Task data
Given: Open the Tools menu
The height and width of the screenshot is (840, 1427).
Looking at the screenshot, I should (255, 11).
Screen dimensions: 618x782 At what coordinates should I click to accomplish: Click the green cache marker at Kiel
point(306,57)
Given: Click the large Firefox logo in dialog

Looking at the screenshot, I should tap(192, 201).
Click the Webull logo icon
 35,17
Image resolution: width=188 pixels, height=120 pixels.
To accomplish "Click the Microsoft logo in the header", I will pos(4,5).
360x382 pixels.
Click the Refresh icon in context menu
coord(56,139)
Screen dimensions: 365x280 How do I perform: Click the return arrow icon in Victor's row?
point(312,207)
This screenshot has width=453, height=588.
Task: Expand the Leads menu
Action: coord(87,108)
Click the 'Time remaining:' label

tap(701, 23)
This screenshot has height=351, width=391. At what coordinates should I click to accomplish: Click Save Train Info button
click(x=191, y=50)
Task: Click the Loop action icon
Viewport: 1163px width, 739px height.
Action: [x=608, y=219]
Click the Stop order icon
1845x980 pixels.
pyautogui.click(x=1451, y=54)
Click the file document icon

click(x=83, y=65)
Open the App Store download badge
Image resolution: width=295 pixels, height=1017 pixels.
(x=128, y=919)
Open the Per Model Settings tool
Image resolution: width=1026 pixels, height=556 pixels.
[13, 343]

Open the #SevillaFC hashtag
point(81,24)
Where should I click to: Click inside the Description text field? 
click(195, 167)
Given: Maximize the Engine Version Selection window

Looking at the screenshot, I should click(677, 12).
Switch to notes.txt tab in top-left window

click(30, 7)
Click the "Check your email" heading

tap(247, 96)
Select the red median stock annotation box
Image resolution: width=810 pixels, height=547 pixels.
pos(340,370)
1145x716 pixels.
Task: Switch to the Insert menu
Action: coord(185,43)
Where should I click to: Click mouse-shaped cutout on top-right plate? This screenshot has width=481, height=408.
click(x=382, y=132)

Task objective
Rewrite the listing from its start through the line that contains "click(195, 167)", swapping "Screen dimensions" for "Display size" and leaving everything else untouched.

Response to the exercise
Given: Open the Tools menu
The height and width of the screenshot is (840, 1427).
Looking at the screenshot, I should (255, 11).
Display size: 618x782 At what coordinates should I click to accomplish: Click the green cache marker at Kiel
point(306,57)
Given: Click the large Firefox logo in dialog

Looking at the screenshot, I should tap(192, 201).
Click the Webull logo icon
 35,17
Image resolution: width=188 pixels, height=120 pixels.
To accomplish "Click the Microsoft logo in the header", I will pos(4,5).
360x382 pixels.
Click the Refresh icon in context menu
coord(56,139)
Display size: 365x280 How do I perform: Click the return arrow icon in Victor's row?
point(312,207)
This screenshot has width=453, height=588.
Task: Expand the Leads menu
Action: coord(87,108)
Click the 'Time remaining:' label

tap(701, 23)
This screenshot has height=351, width=391. At what coordinates should I click to accomplish: Click Save Train Info button
click(x=191, y=50)
Task: Click the Loop action icon
Viewport: 1163px width, 739px height.
Action: [x=608, y=219]
Click the Stop order icon
1845x980 pixels.
pyautogui.click(x=1451, y=54)
Click the file document icon

click(x=83, y=65)
Open the App Store download badge
Image resolution: width=295 pixels, height=1017 pixels.
(x=128, y=919)
Open the Per Model Settings tool
Image resolution: width=1026 pixels, height=556 pixels.
[13, 343]

Open the #SevillaFC hashtag
point(81,24)
Where should I click to: Click inside the Description text field? 
click(195, 167)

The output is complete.